**What to produce**.
One figure is the whole answer: the number of lines below that contain the word "return".

(Collected data)
- Opening Delimiter -
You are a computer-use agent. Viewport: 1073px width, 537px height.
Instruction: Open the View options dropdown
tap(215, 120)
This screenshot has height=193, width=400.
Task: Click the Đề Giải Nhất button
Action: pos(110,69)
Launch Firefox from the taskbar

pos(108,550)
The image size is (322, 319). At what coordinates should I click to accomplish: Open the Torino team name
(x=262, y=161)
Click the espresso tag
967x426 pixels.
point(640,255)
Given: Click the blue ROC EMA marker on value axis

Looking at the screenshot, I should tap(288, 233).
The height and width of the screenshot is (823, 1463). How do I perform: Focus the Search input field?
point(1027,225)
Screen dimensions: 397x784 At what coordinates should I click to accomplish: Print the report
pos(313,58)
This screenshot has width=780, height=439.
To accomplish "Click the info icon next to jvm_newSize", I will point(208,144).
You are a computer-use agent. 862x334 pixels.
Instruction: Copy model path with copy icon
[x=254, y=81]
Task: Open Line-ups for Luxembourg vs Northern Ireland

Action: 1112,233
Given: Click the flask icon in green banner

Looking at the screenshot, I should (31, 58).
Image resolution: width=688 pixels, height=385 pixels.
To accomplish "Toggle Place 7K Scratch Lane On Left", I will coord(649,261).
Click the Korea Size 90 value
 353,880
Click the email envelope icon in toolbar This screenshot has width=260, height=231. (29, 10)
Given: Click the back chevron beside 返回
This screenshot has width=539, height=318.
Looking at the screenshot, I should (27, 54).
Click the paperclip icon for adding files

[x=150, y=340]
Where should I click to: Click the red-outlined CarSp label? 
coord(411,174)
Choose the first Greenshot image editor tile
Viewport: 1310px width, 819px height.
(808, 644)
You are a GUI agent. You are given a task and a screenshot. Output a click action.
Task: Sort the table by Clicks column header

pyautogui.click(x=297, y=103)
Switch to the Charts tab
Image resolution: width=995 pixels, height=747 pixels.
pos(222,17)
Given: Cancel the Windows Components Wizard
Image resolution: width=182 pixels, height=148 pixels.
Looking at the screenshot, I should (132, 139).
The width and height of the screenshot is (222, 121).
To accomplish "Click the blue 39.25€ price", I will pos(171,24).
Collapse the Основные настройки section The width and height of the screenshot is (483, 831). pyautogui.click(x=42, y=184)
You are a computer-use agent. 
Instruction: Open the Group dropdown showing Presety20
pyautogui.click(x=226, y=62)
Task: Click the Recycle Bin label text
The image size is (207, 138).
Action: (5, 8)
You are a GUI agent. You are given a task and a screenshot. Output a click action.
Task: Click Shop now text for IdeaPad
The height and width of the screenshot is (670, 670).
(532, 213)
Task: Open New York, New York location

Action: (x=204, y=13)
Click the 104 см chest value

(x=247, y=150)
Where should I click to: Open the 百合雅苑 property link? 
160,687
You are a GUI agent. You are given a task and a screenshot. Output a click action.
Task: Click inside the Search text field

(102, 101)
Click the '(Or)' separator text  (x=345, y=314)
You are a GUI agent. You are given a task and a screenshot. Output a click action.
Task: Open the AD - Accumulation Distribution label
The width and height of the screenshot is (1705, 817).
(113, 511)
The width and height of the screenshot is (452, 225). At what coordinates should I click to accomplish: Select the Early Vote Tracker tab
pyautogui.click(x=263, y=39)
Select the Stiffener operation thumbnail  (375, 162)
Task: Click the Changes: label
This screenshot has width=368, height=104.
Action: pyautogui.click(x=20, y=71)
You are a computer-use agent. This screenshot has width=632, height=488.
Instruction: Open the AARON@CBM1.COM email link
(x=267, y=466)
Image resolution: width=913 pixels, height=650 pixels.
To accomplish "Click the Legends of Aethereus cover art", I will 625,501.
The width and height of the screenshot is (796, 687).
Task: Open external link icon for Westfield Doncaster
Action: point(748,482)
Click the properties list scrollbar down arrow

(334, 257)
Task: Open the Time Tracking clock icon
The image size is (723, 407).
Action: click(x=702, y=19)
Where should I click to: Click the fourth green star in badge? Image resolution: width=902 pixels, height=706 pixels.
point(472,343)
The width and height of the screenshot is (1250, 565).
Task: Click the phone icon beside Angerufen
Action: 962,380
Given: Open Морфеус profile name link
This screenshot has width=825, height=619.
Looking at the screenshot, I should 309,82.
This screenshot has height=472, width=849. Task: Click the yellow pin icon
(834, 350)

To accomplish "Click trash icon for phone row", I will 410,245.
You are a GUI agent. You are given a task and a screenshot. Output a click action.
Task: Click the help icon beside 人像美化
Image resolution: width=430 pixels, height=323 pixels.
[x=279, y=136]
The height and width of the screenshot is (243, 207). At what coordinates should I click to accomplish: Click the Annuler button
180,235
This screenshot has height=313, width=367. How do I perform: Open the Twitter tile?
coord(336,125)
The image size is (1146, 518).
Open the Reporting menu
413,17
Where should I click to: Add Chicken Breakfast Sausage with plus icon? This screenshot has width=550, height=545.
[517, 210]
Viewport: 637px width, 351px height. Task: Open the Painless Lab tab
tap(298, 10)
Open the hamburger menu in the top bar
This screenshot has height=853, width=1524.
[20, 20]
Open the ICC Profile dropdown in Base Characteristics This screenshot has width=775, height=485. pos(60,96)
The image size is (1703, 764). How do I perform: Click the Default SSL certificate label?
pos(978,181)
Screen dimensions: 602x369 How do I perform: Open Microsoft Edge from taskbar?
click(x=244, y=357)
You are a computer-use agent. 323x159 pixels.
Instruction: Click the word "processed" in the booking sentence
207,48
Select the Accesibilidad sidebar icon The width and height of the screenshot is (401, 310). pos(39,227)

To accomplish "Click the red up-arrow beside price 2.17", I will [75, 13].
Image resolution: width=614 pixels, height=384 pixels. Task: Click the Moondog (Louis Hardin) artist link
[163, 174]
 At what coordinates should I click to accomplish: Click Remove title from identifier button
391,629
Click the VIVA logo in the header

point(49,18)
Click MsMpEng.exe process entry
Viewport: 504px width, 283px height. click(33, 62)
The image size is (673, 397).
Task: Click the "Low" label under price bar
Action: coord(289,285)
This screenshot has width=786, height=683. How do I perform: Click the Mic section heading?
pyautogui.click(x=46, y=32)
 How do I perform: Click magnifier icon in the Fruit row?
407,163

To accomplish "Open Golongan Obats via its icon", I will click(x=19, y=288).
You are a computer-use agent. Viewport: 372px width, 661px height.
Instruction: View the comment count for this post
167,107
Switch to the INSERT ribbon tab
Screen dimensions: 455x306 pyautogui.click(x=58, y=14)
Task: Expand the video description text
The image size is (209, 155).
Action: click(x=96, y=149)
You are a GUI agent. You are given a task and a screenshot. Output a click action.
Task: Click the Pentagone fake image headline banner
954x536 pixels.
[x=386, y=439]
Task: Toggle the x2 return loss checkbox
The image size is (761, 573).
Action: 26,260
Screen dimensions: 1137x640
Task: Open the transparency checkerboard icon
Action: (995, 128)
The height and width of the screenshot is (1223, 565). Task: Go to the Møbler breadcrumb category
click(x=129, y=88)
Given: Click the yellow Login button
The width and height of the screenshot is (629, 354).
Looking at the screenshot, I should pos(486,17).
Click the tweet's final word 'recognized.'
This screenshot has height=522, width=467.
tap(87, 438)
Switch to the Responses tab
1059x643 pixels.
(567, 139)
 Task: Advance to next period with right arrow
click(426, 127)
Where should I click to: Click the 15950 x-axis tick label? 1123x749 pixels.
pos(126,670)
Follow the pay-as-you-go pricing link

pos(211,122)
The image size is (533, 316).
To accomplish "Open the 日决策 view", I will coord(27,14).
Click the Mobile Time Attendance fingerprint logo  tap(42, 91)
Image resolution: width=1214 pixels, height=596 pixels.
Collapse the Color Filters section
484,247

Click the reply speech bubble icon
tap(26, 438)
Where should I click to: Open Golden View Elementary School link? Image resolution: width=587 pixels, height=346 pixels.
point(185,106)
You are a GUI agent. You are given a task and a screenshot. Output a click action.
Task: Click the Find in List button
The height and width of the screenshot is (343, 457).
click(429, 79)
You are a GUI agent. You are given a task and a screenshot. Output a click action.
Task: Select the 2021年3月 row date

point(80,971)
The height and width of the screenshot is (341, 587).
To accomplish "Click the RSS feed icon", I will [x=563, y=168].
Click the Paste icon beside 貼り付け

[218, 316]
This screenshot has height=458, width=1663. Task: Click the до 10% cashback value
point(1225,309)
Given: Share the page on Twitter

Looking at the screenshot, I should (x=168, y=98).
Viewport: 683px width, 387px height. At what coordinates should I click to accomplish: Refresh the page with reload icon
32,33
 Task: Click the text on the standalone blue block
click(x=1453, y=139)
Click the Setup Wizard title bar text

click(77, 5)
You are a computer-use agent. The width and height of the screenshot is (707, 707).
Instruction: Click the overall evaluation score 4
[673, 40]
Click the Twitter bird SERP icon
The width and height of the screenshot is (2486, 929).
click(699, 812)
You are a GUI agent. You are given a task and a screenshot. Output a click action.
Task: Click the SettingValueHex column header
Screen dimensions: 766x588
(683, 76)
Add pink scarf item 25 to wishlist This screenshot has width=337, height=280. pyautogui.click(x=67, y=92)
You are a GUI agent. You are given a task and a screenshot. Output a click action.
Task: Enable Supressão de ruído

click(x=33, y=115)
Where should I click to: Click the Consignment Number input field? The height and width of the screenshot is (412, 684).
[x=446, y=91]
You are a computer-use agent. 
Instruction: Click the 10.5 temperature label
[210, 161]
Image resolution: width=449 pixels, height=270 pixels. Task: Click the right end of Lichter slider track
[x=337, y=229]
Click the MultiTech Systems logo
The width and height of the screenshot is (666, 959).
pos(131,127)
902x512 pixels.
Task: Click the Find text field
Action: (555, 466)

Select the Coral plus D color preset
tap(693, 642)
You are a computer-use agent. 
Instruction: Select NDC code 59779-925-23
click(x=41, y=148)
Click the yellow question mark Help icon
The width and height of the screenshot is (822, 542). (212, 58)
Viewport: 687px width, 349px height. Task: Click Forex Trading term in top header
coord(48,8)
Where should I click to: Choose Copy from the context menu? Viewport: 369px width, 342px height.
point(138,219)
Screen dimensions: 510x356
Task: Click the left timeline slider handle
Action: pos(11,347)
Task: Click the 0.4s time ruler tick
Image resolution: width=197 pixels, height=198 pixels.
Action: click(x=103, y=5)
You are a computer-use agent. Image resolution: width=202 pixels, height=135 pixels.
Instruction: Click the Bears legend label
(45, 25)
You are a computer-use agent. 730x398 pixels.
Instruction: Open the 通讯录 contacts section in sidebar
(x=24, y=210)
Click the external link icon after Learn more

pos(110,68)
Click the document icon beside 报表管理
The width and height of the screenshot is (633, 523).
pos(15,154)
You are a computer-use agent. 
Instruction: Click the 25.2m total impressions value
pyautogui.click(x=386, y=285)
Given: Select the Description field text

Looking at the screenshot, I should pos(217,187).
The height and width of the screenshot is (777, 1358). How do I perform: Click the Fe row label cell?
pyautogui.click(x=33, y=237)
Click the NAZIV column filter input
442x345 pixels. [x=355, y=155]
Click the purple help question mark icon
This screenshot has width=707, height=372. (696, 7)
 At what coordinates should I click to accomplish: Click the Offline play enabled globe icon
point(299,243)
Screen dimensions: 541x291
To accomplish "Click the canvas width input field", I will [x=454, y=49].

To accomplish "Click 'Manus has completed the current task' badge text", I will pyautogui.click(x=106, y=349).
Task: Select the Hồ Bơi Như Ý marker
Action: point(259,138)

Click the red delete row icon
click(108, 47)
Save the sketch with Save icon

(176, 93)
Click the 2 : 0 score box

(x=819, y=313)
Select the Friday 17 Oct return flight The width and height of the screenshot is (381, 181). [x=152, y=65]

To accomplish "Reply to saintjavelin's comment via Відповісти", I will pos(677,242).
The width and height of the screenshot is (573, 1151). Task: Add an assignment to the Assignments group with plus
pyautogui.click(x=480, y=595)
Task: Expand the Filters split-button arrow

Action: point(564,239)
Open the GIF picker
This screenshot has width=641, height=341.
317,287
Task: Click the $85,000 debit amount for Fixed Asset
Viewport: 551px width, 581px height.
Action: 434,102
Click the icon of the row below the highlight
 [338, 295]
- Closing Delimiter -
**Answer to the problem**.
2